Fig. 6. Non-invasive classifier integrating non-invasive clinical and blood-based metabolite features for prediction of radiation response.

a Schematic showing inclusion and exclusion criteria for features in the non-invasive classifier. b Comparison of model performance between multi-omics and non-invasive classifiers. n = 20 training+validation/testing splits. Boxplots: box = 25th, 50th, and 75th percentiles, whiskers = 1.5 times the interquartile range. Statistical test: two-sided t-test. c (Left, black) Mean absolute SHAP values (mean |ΔP|) for individual features. (Right, gray) Cumulative mean |ΔP| scores. d k-means clustering of samples into “Low” and “High” clinical groups based on the relative contribution of the clinical dataset (Supplementary Fig. 13b). e Clinical and metabolic dataset contributions among the “Low Clinical” group. Individual features with mean |ΔP| scores above 1% are shown. n = 457 samples.

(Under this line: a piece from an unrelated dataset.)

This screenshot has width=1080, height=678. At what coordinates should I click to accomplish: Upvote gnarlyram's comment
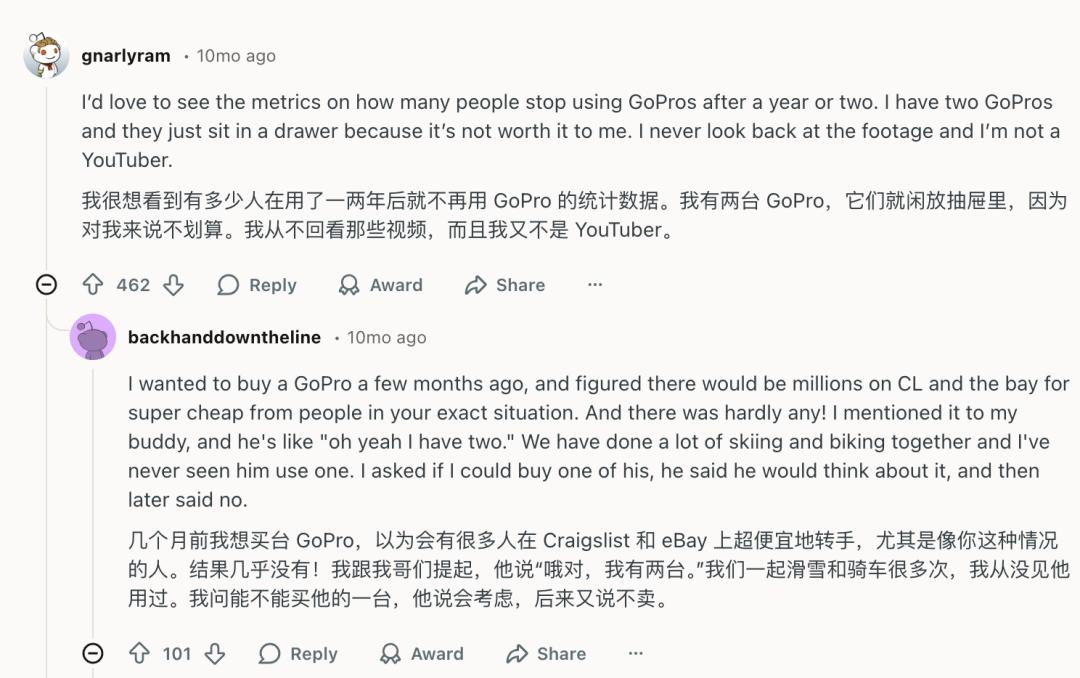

Boxplots: box = 25th, 50th, and 75th percentiles, whiskers = 1.5 times the interquartile range. f Breakdown of individual feature contributions toward prediction of radiation response in a representative radiation-resistant TCGA patient (TCGA-S9-A7IY). (Upper) Contribution of each dataset toward the progression from prior to posterior probability of radiation resistance. (Lower) SHAP values for this individual patient. g, h Plots of SHAP value versus predicted metabolite production rate for two metabolic features, illustrating g a feature with large individual importance score relative to other patients (significant utility as a personalized blood-based biomarker), and h a feature with small individual importance score relative to other patients (little utility as a personalized blood-based biomarker).